La même remarque s'applique au "Don des Chimères", qui représente à lui seul le tiers des pages (virtuelles) du recueil, et avait été publié dans Rêver 2074, l'anthologie sponsorisée par l'industrie française du luxe. Surya Yemaya da Matha est une généticienne géniale qui ne veut plus fournir à la société Elysium les fourrures uniques produites par les mues de cétacés intelligents avec qui elle entretient des liens affectifs. Arrive Idunn, une de ses anciennes stagiaires missionnée par Cruella de Vil, pardon, Karen Elysium, pour amener Surya à résipiscence. Tâche impossible, et pourtant Surya, et surtout ses chimères, se laissent attendrir par Thilde, fille autiste d'Idunn et seul enfant de ce récit, soit dit en passant. Le monde environnant, dans un futur pas si lointain, est traité avec détail et la bonne dose d'ironie (pas question ici de pondre un prospectus pour le Comité Colbert), et l'intrigue est complexe à souhait, mettant en scène tour à tour les motivations des deux protagonistes.

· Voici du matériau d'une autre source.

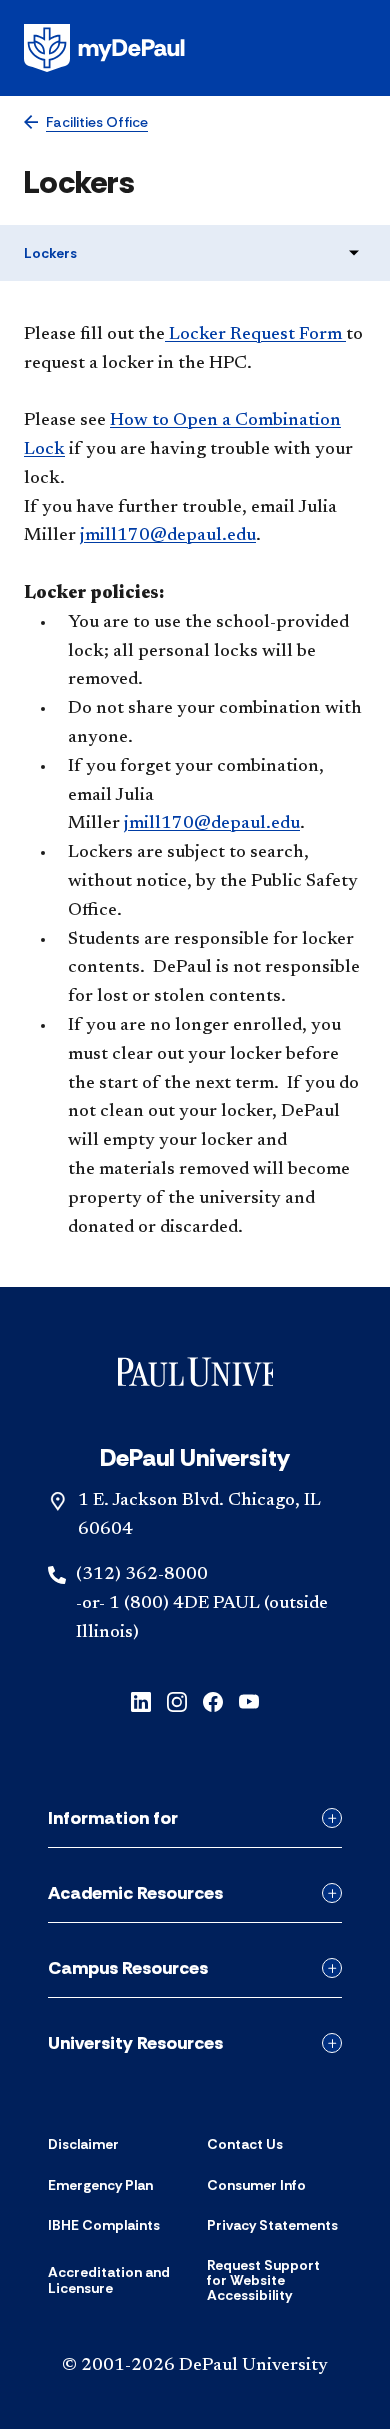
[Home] (195, 1376)
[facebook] (213, 1700)
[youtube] (249, 1700)
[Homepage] (195, 48)
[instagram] (177, 1700)
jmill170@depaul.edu (212, 824)
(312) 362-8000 (142, 1575)
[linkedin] (141, 1700)
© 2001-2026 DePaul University (195, 2366)
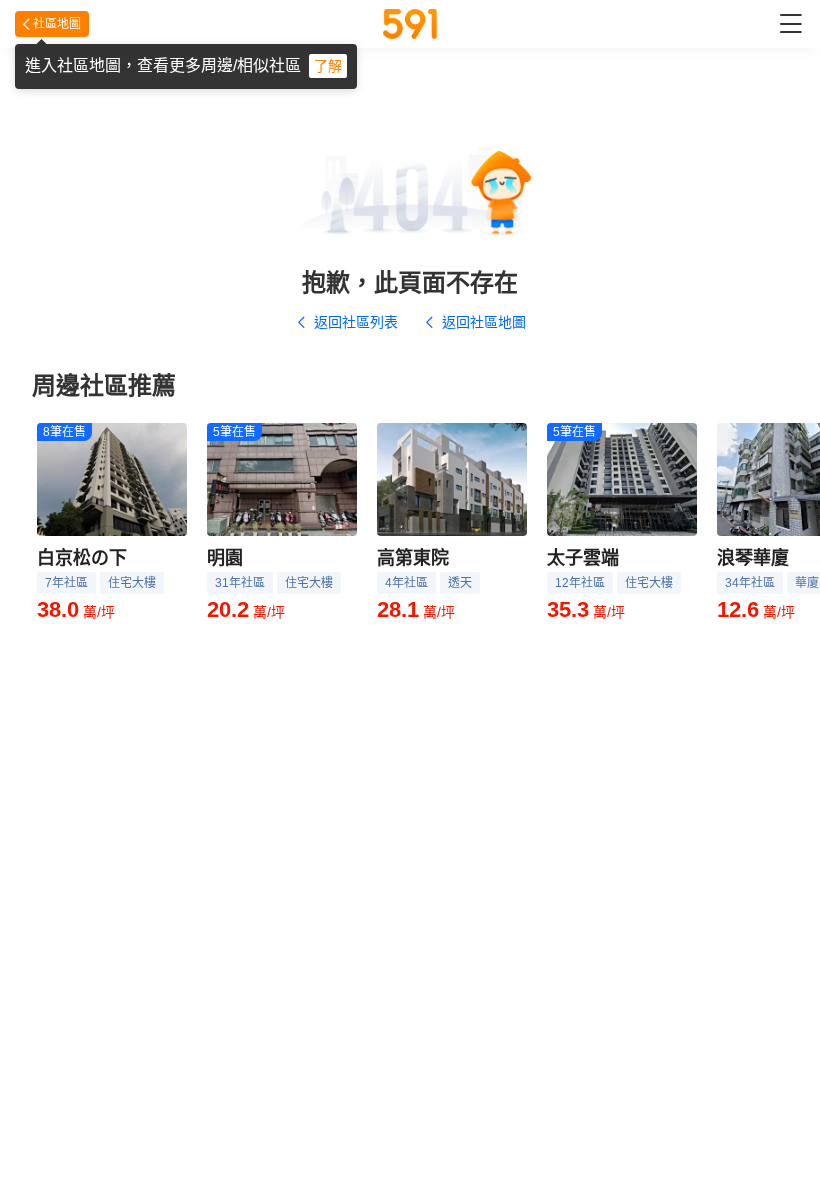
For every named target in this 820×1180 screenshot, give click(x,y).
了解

Comme toujours, Wintrebert utilise une langue précise, voire recherchée — on éprouve un sentiment de froideur à la lecture de certains dialogues, mais ça change des modes actuelles. On regrette qu'elle soit sans doute trop occupée pour ne pas s'emparer des thèmes de certains récits pour nous sortir un roman qui déchirerait sa race,(3) mais après tout, les créateurs réels ne peuvent se plier aux critiques chimériques !

Pascal J. Thomas → Keep Watching the Skies!, nº 80, juillet 2017


  1. Dans le recueil l'Homme transformé.
  2. Un ouvrage qu'il faudrait rééditer, ne serait-ce que pour ce titre qui décrit si bien notre vie…
  3. Je ne suis pas sûr qu'on dise ainsi : je n'ai pas sous la main mon dictionnaire de djeun’.